How the memory manipulation attack works
This attack method leverages a technique known as “delayed tool invocation”, which bypasses the system’s safeguards. Essentially, a hacker can create a document containing hidden instructions, which are processed by Gemini when the user requests a summary.
These instructions may include commands that trick the AI into storing false information, activated only when specific words like “yes” or “no” are spoken. Once the manipulated data is saved, it can affect all future interactions between the user and Google Gemini, leading to biased responses and misinformation.
The consequences: bias, misinformation, and false memories
Rehberger’s experiment showcased alarming results. In one case, Gemini permanently stored completely inaccurate information, including a fabricated profile of an elderly 102-year-old user living in a dystopian Matrix-like world.
This type of manipulation is highly dangerous as it can create AI-generated biases, misleading users and distorting the accuracy of the information provided by the system.
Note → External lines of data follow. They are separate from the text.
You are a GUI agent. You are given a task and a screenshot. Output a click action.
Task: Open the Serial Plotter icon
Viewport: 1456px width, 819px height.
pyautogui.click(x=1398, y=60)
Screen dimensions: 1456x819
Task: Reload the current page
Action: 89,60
Google’s response and remaining risks
Google acknowledged the issue but classified the risk as low, stating that the attack requires a combination of phishing and prolonged interaction with compromised content. The company also highlighted that users are notified whenever new information is saved in Gemini’s memory, giving them the option to delete it.
However, many users may ignore these notifications, unaware of the potential long-term effects. This leaves room for large-scale manipulation attempts, especially by skilled social engineers.
How to protect yourself from these attacks
To reduce the risk of memory manipulation in Google Gemini, users should:
- Regularly review stored data via the settings panel;
- Avoid interacting with suspicious documents from untrusted sources;
- Pay attention to memory update notifications and remove unfamiliar information;
- Advocate for explicit confirmations before allowing the AI to store new information.
The prompt injection attack highlights the need for greater awareness and caution when using advanced AI models.